By discontinuing the proceedings covering the 2003 to 2005 income years Telstra forfeited tax losses of about NZ$95 million and incurred a liability penalty for shortfall penalties of about NZ$3.9 million.

However, in reality nothing is payable to the IRD because the tax losses hadn't been offset against any assessable income and the shortfall penalties are off set against available tax losses.

The IRD asked the Court to make an order setting aside Telstra's discontinuance, arguing it was an abuse of process of the Court.
Brendan Brown QC, the IRD's lawyer, argued that the test case nature of the Telstra challenge had ramifications beyond just its case.

"He noted that the conduct of the Telstra investigation was a matter not only for the Commissioner and Telstra, but also that it had significant implications, in terms of costs and delay, for the other OCN taxpayers, and for the Court," Justice Wylie said.

Further, Brown argued that because Telstra had filed near identical proceedings for the 2006 to 2008 years, it was seeking to address the shortcomings in its own evidence by issuing new proceedings as a means of having "another bite at the same cherry."

However, Telstra's lawyer - Ralph Simpson of Bell Gully, replied by saying the telco had permanently abandoned its right to challenge the IRD's assessment for the 2003 to 2005 years.

This resulted in the forfeiture of its tax losses and a liability to shortfall penalties. Simpson said Telstra did this for "sound commercial reasons" in that the 2003 to 2005 losses under challenge had limited economic value relative to the costs of a trial, and because Telstra has other accumulated tax losses.

Simpson also said the decision to designate Telstra's case as a test case was "unilaterally" made by Russell.

In his ruling Justice Wylie said the IRD's arguments "must fail" and that he wasn't satisfied that the discontinuance filed by Telstra was an abuse of court process.

Telstra's decision to end the 2003 to 2005 proceedings reflected its conclusion that the financial costs and loss of personal time that would be incurred in the trial was "disproportionate to the economic value of the tax losses at issue, particularly having regard to the existence of other tax losses, including those that had accrued in the subsequent tax years," Justice Wylie ruled.

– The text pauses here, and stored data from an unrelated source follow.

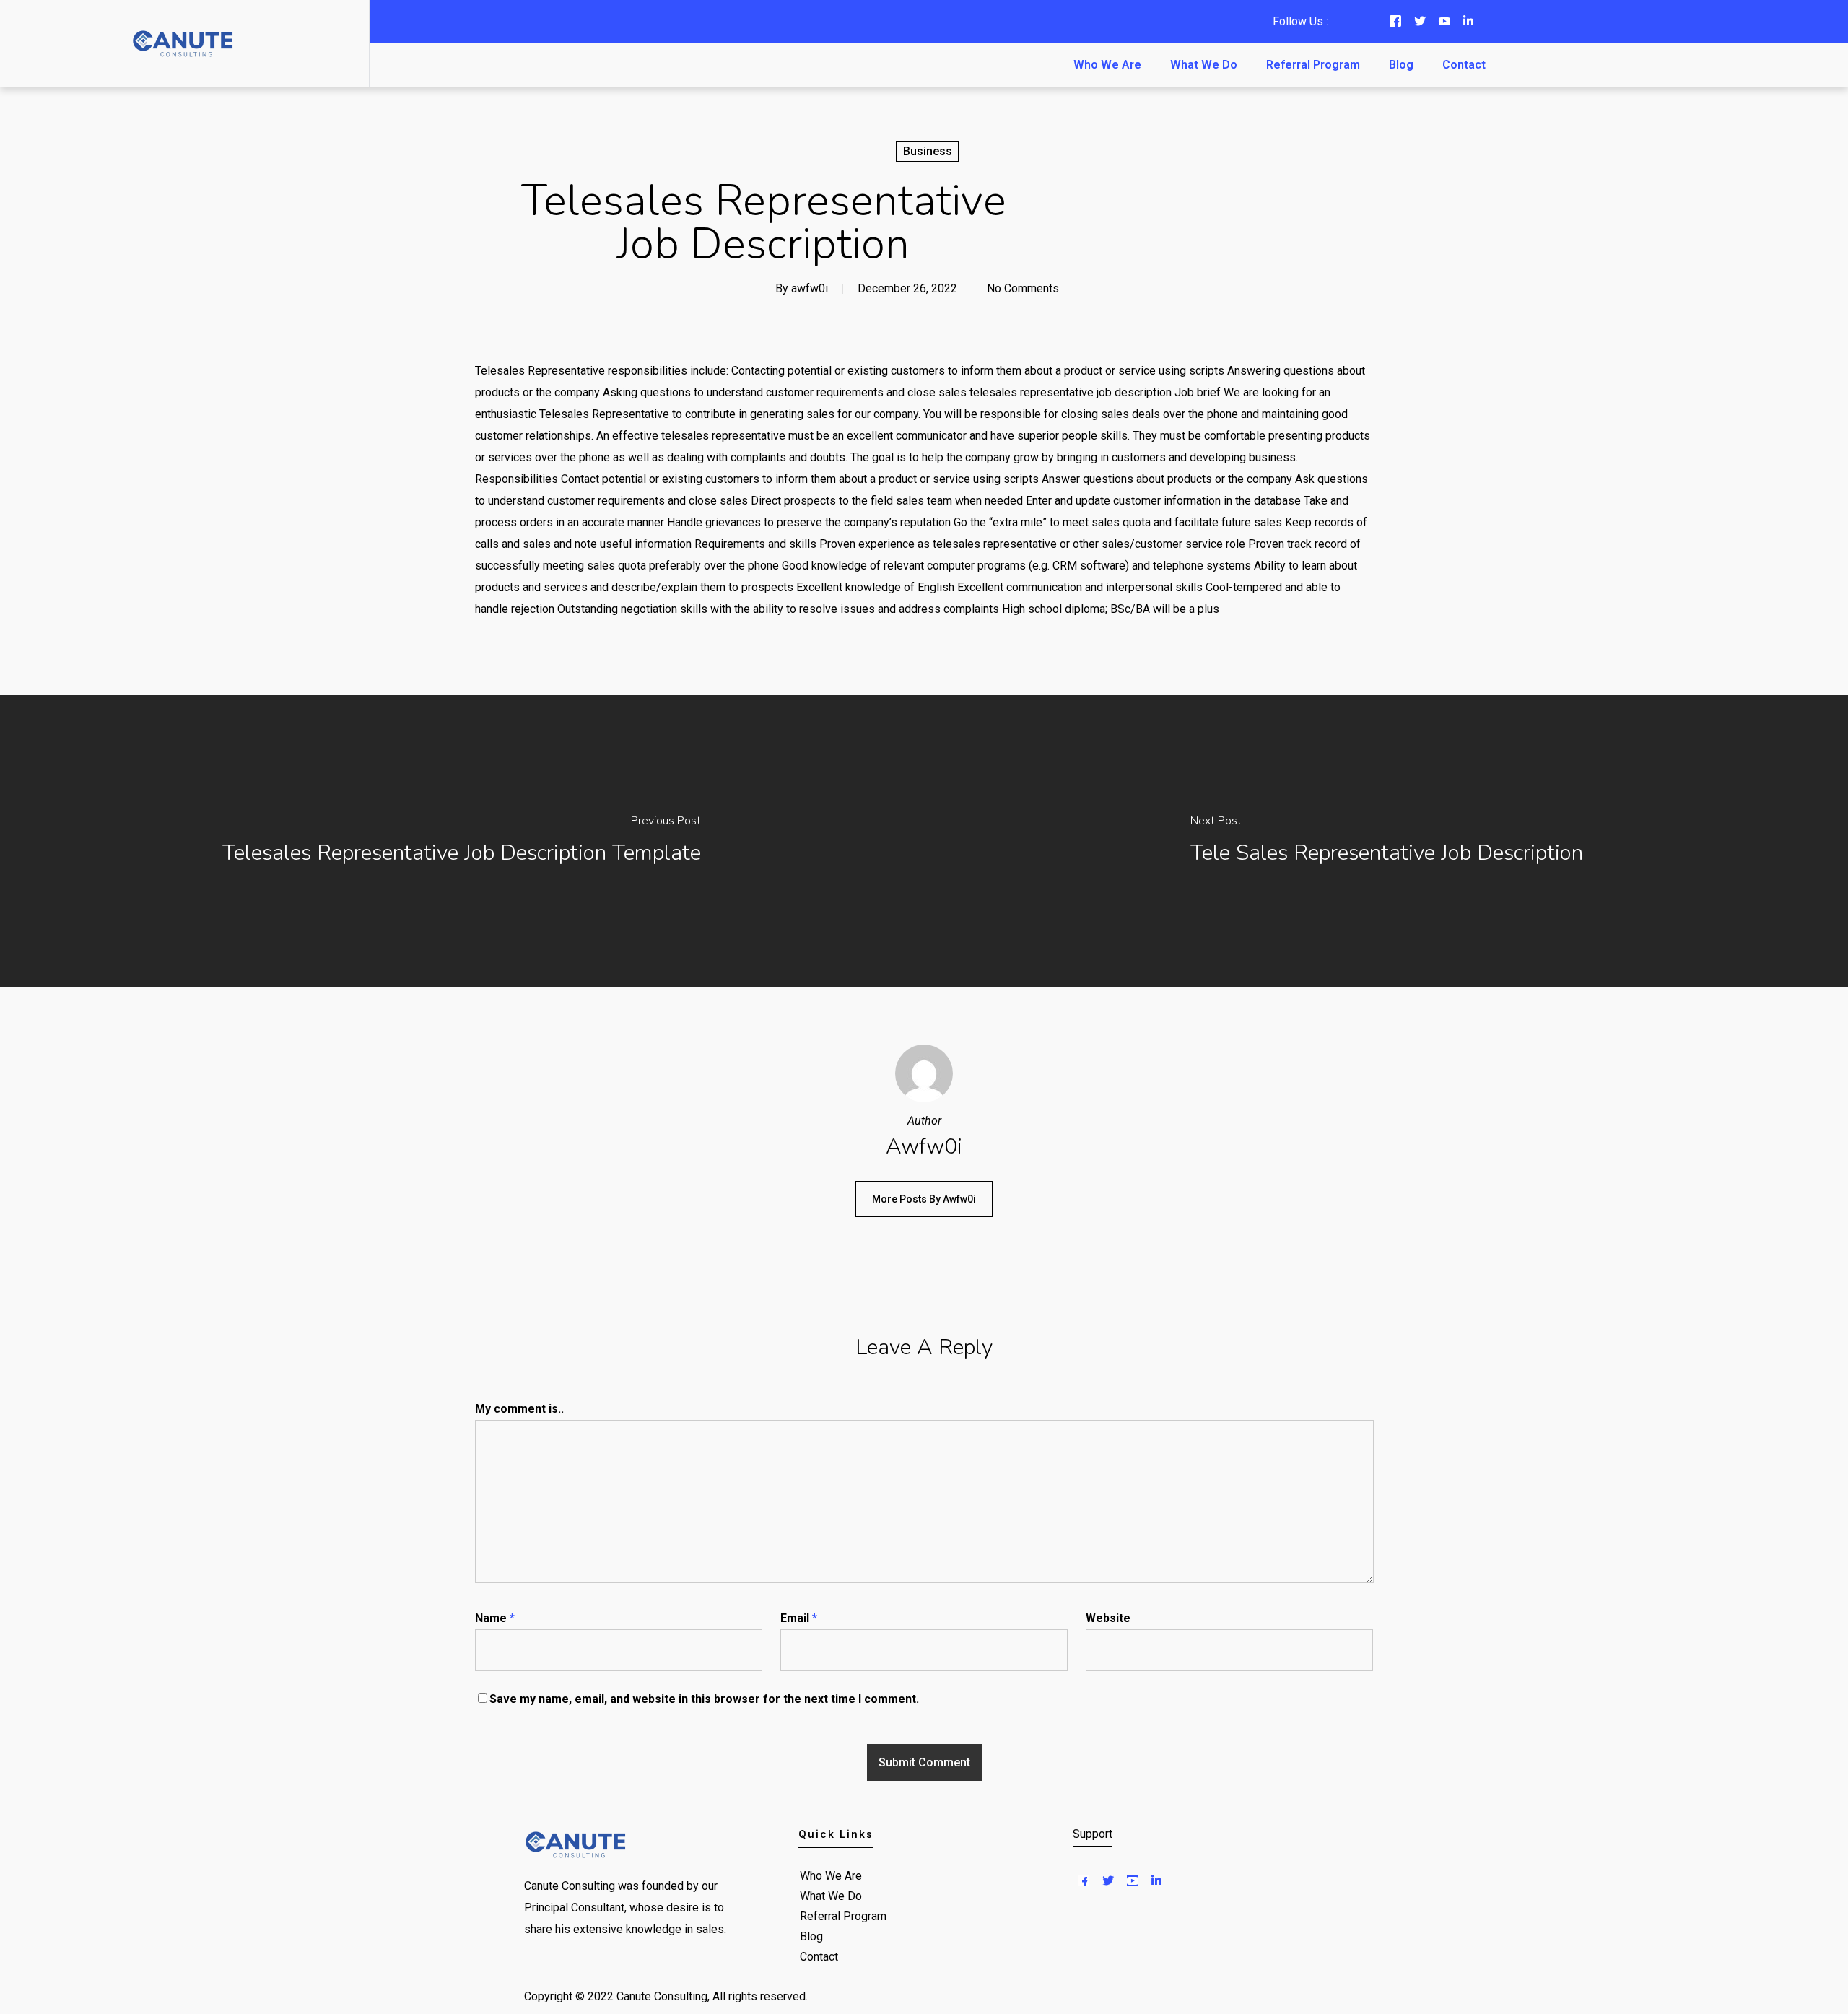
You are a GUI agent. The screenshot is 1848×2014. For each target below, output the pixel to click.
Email (798, 1618)
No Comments (1023, 288)
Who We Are (1107, 64)
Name (495, 1618)
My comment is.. (519, 1409)
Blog (1401, 64)
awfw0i (809, 288)
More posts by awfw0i (924, 1199)
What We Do (1203, 64)
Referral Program (1313, 64)
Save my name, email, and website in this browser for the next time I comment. (704, 1699)
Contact (1464, 64)
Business (927, 151)
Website (1108, 1618)
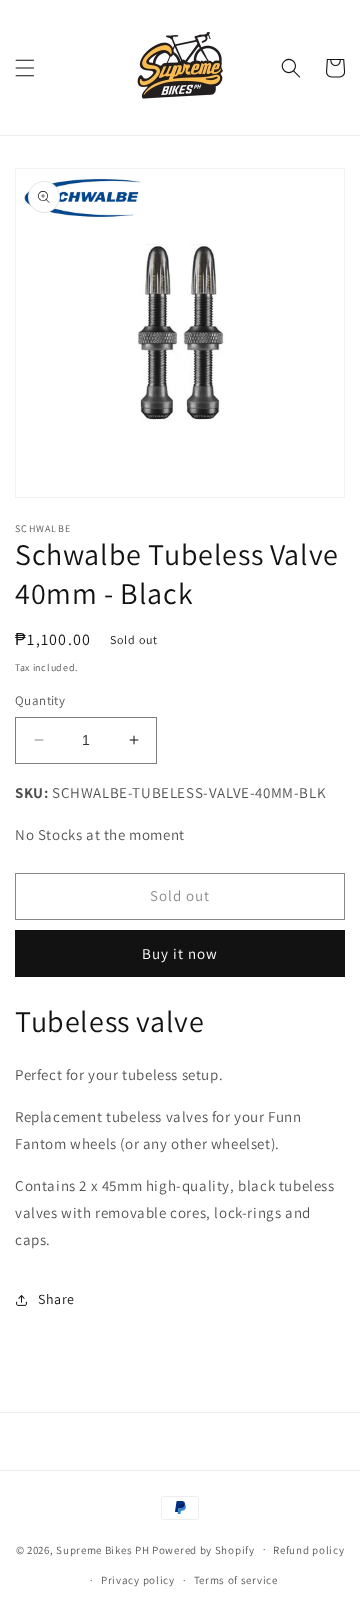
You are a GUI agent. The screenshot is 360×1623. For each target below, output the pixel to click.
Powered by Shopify (203, 1549)
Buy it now (180, 953)
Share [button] (56, 1299)
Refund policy (308, 1550)
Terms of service (236, 1580)
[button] (25, 68)
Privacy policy (138, 1580)
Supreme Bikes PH (102, 1549)
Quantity (40, 700)
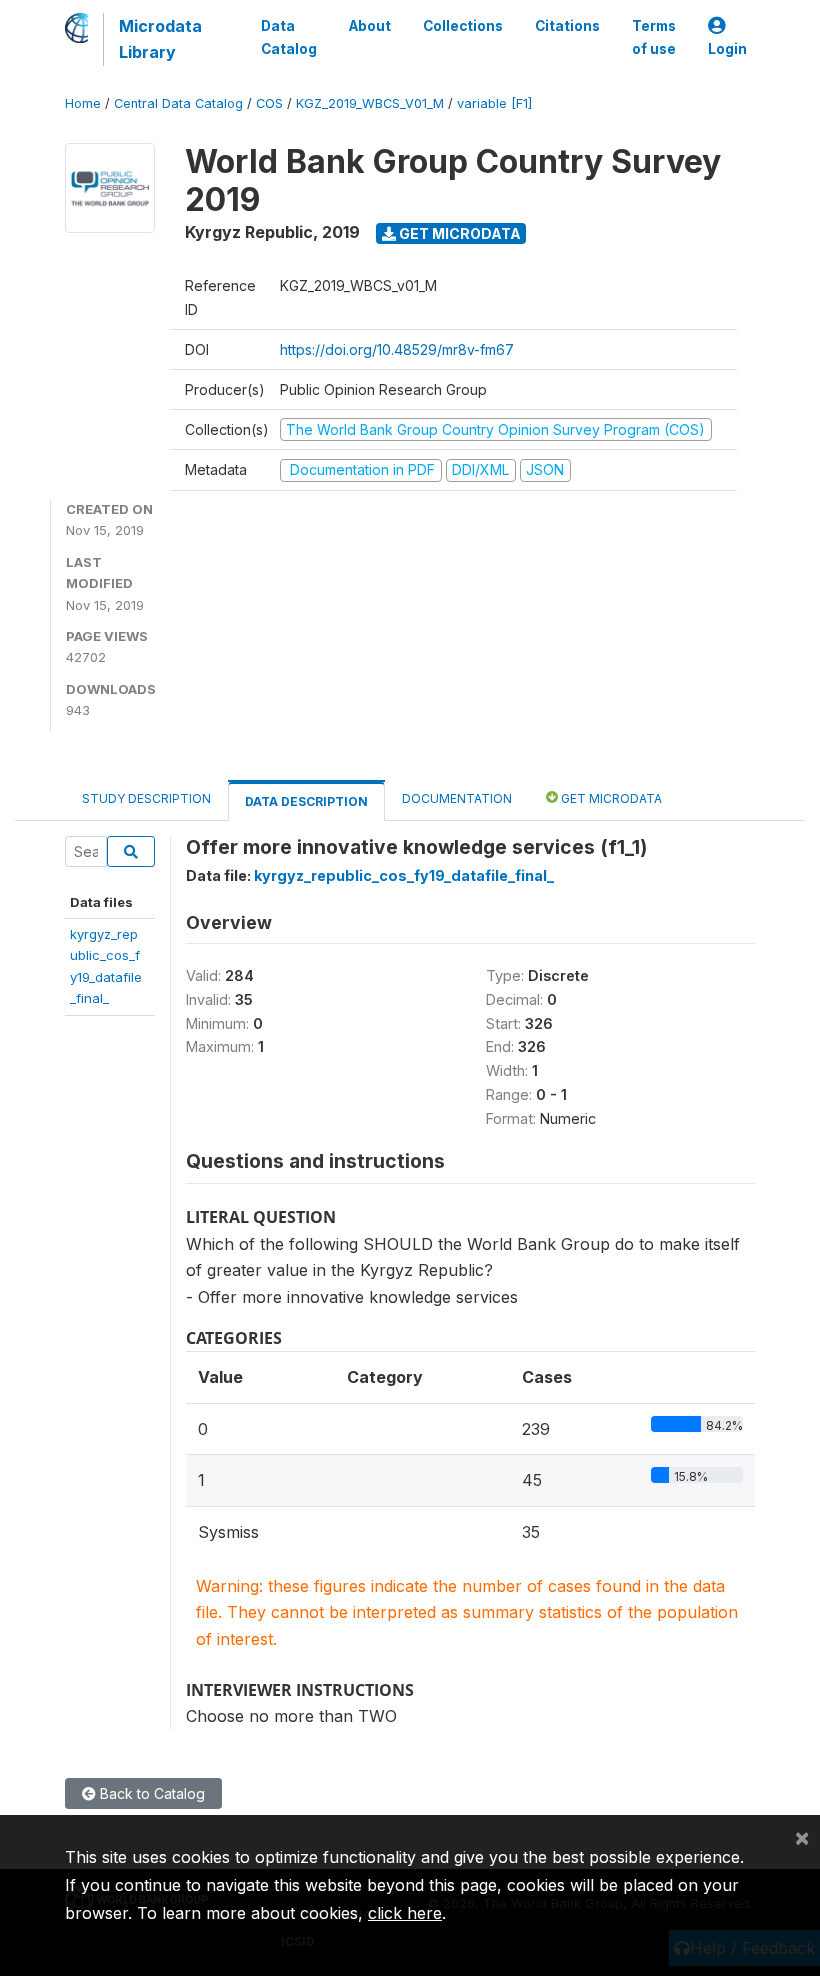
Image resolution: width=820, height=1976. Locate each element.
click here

"This evidence was not challenged.

Telstra has done no more than make a commercial decision not to incur further costs by proceeding to trial. Litigants frequently discontinue proceedings for that reason.

To do so is not an abuse of process," the Judge added.

Furthermore, he said the discontinuance had not put the IRD to additional cost and delay.

In fact, it had avoided the "no doubt significant" costs of a three week trial.

Although accepting the IRD had lost the opportunity to obtain a judgment, which if successful, from its perspective would have been used to try and settle outstanding disputes with other OCN taxpayers, the Judge said inconvenience didn't mean Telstra had abused court process.

And there was no substance to the argument that Telstra had sought to discontinue the proceedings to enable it to address shortcomings in its own evidence by issuing new proceedings.

Further, Telstra's right to challenge the 2003 to 2005 assessments was now time barred.

"There is nothing in the evidence to suggest that Telstra's actions in discontinuing the proceedings were anything other than commercially based, and from that perspective rational and bona fide," said Justice Wylie.

"In my judgment, Telstra's discontinuance is not an abuse of the process of the Court, and the discontinuance must stand."